You've Got Whatever's Left of Me to Get

Finn's summer hovers in front of him like the sticky sun high in the sky. May shifts into June, then July, so he decides to be busy, because busy means he doesn't have time to think.

He works in Burt's shop. Asks Artie to help him restring the cheap guitar he'd picked up from the thrift store back in junior year. Marathons Clint Eastwood movies. Black Ops tourneys with Sam. Running, aimlessly, until he tastes sour, milky acid in the back of his throat.

"Hey," Finn says, and snaps his head around at the gentle patter of Kurt walking downstairs. Kurt's summer's been busy, too, and he's wearing that look that shows he's expecting something from Finn. It's great to have Kurt in his corner, but it's a little uncomfortable how much he wants Kurt to be there, sometimes.

Kurt flops down on the couch, his palm cool on Finn's bare shoulder. "Do you get pleasure from solitary walks?" he asks, and it's a little too humid for Finn to pay attention as Kurt's words blur into a list of questions, but he guesses his stepbrother's doing some sort of career quiz.

"Um, yeah?" Finn wipes his forehead with the back of his hand, examines it and grimaces at the sticky dampness there. "Yeah. I guess."

"Apparently I'm introverted and judging," Kurt says. He waves his iPad under Finn's nose and Finn shakes his head. Librarian. Photographer. Church worker. Must be the same crappy quiz Ms. P. asked him to take; the one that told Finn he should be a forest ranger, or a chef.

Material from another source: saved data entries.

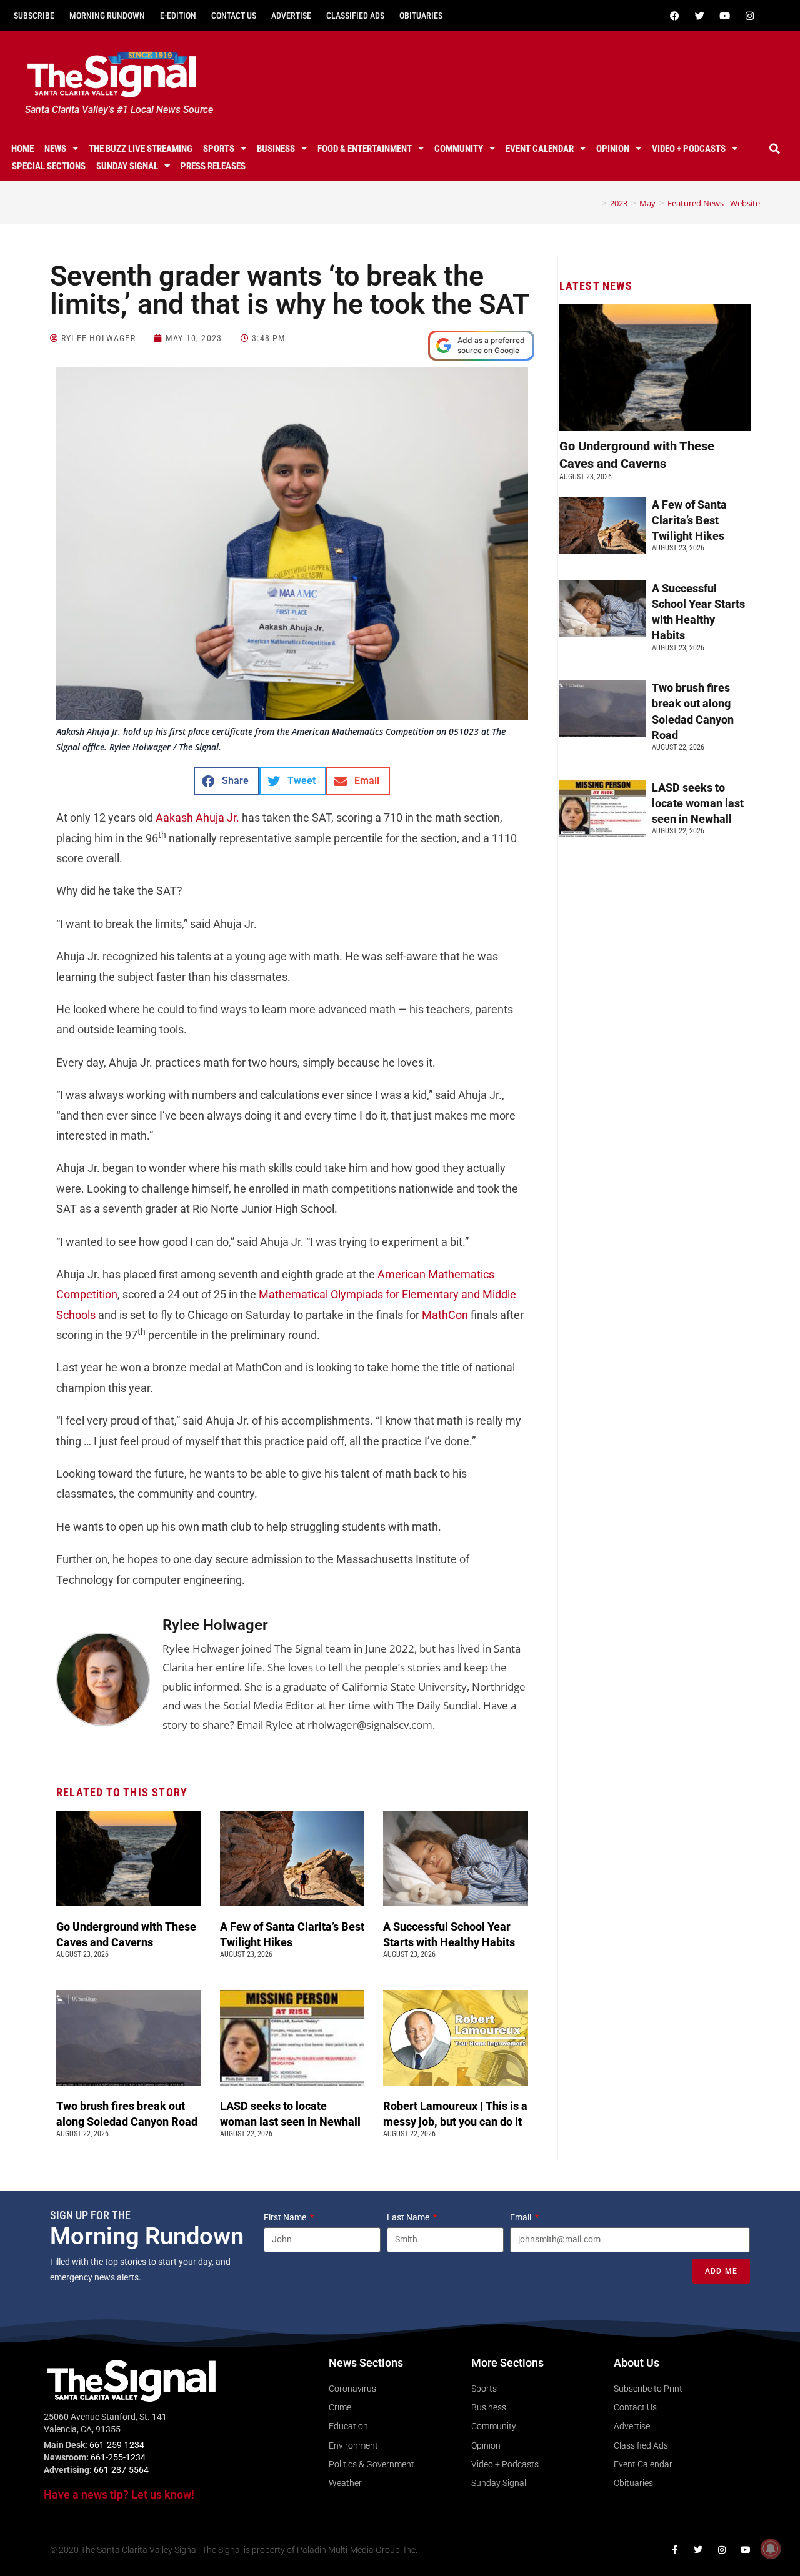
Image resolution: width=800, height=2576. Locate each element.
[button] (774, 148)
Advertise (291, 16)
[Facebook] (674, 15)
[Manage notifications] (771, 2549)
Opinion (612, 148)
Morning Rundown (107, 16)
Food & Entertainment (365, 148)
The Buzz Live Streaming (140, 148)
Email (521, 2217)
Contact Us (233, 16)
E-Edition (178, 16)
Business (276, 148)
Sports (218, 148)
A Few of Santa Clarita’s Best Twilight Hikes (689, 520)
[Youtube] (724, 15)
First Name (286, 2217)
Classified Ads (355, 16)
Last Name (409, 2217)
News (55, 148)
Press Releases (213, 166)
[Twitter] (699, 15)
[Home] (595, 203)
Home (22, 148)
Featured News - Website (714, 203)
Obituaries (420, 16)
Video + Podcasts (689, 148)
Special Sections (49, 166)
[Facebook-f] (674, 2549)
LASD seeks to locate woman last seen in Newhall (698, 803)
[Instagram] (749, 15)
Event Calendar (540, 148)
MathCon (445, 1314)
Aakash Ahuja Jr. (197, 817)
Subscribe (34, 16)
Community (458, 148)
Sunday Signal (127, 166)
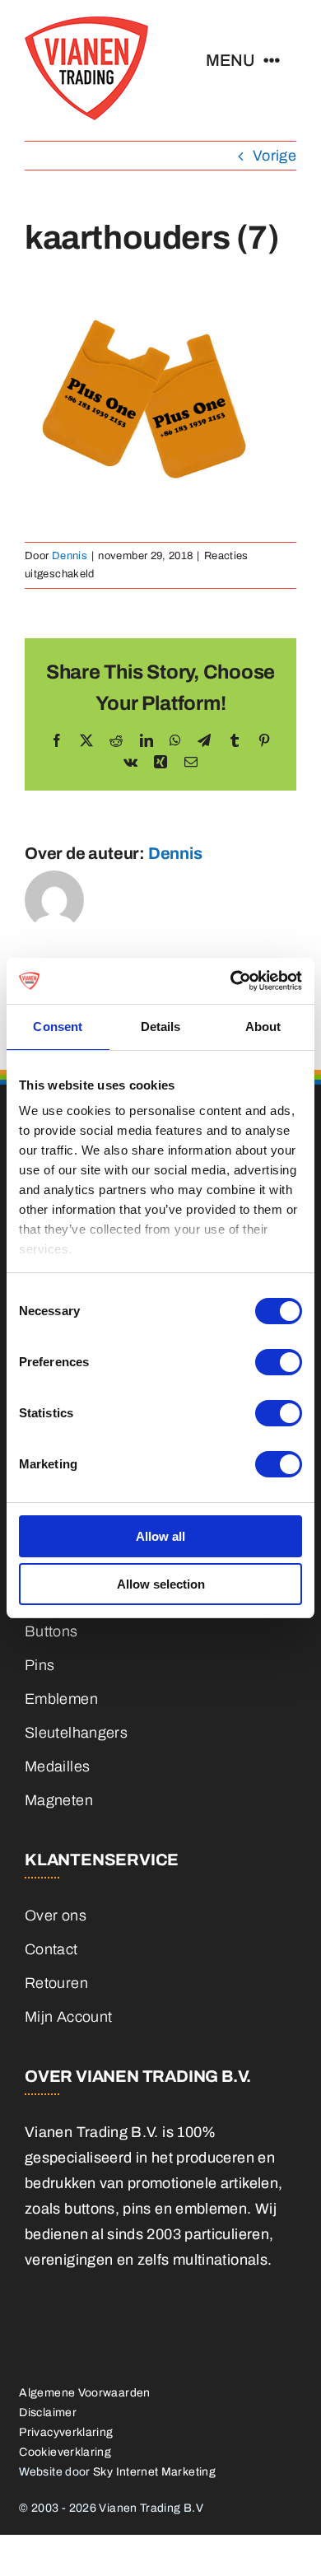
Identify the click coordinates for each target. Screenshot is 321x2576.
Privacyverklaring (66, 2432)
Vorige (274, 155)
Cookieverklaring (65, 2452)
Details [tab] (161, 1027)
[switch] (278, 1362)
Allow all (160, 1536)
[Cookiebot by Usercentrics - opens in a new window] (231, 981)
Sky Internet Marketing (154, 2472)
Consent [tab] (57, 1027)
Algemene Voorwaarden (84, 2393)
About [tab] (263, 1027)
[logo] (86, 24)
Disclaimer (48, 2412)
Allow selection (161, 1584)
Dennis (69, 556)
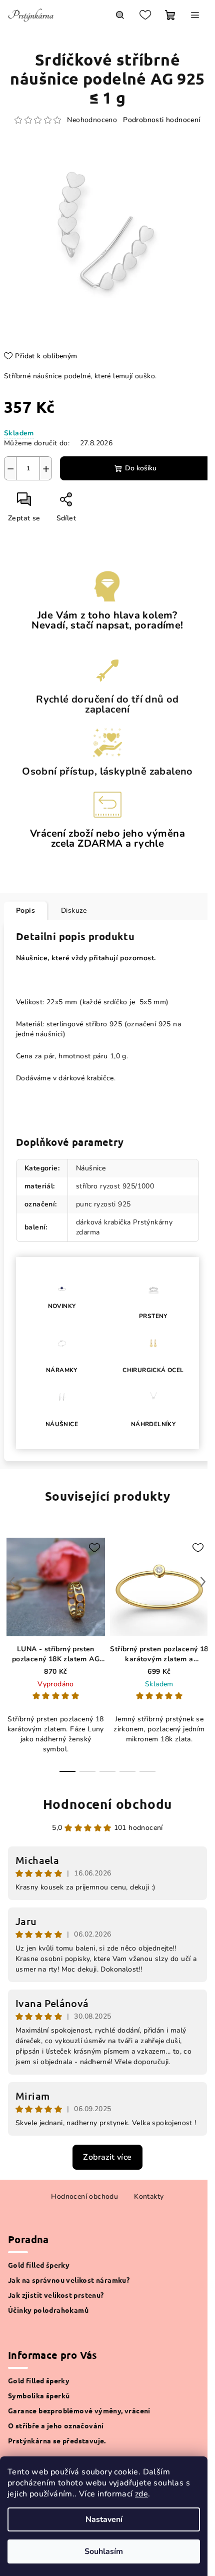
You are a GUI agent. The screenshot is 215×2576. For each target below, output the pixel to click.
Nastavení (104, 2519)
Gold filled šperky (39, 2264)
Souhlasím (103, 2551)
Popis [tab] (25, 910)
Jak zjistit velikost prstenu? (56, 2294)
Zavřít (89, 503)
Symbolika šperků (39, 2395)
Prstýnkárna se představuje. (57, 2440)
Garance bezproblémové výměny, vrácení (79, 2410)
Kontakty (149, 2196)
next (203, 1582)
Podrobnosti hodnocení (161, 120)
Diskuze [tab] (74, 910)
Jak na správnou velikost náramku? (69, 2279)
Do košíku (140, 468)
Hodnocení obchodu (107, 1803)
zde (141, 2493)
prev (12, 1582)
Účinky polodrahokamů (48, 2309)
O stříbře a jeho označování (56, 2425)
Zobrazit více (107, 2157)
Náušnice (91, 1168)
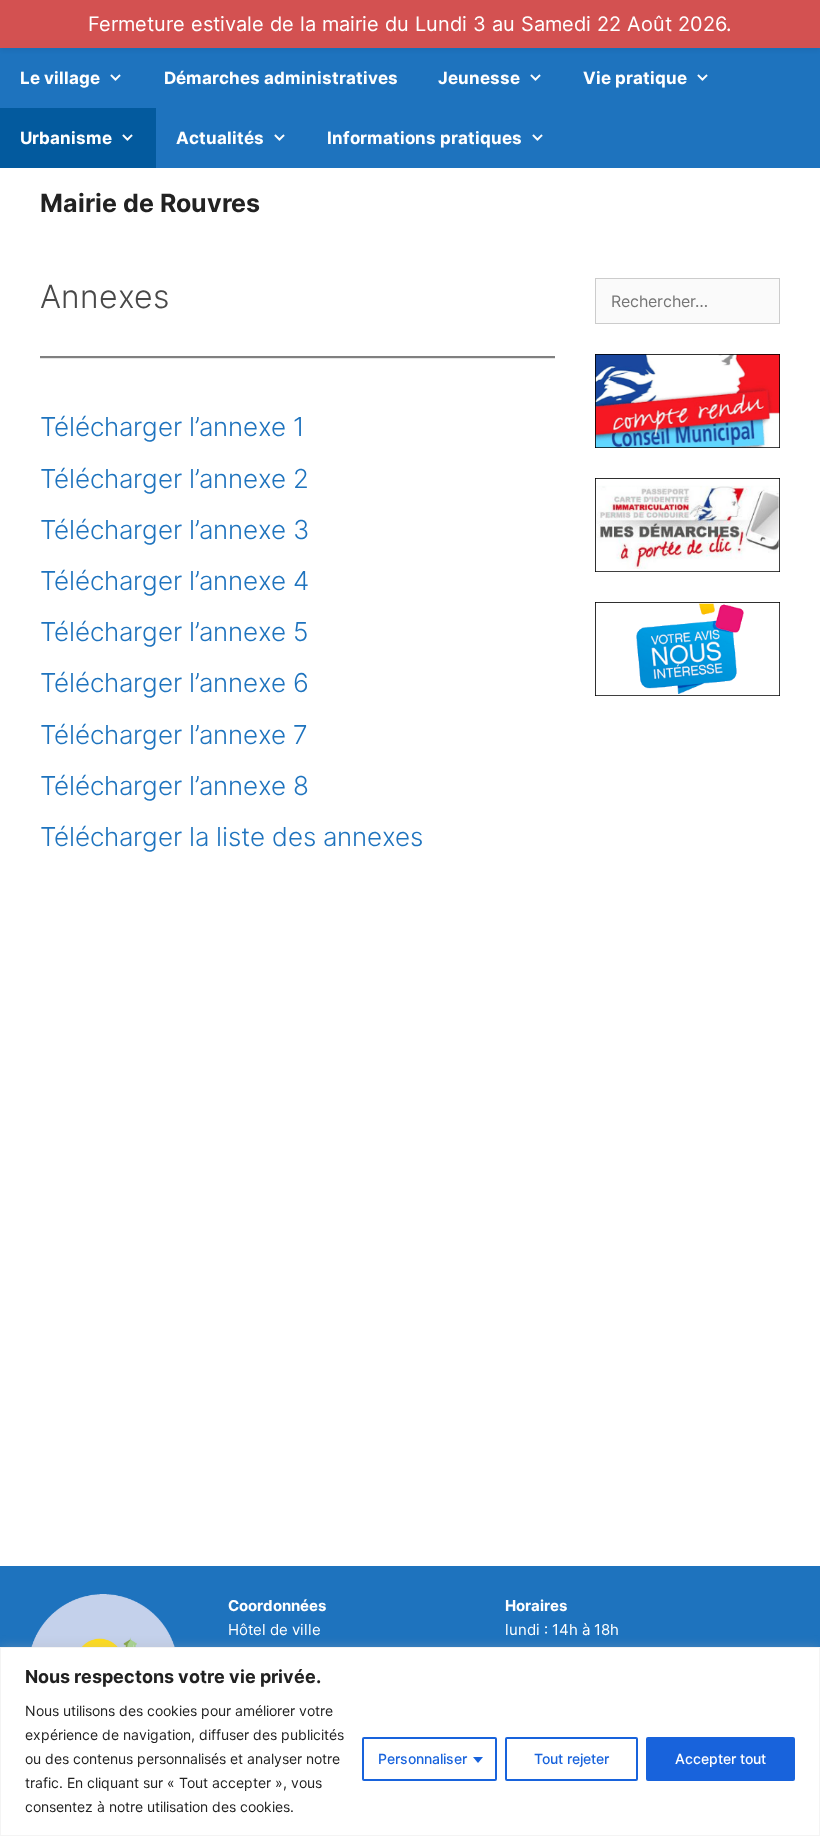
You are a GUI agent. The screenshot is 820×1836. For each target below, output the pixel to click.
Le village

All thorough high school, from before they were brothers, before they were even friends, Kurt's often held the answers. Lately, though, he just asks questions. And, since they'd walked back down the platform at the station together, Kurt matching him step-for-step and Blaine trailing behind, Finn just knew. While he's been busy thinking about how not to think, Kurt's been busy thinking.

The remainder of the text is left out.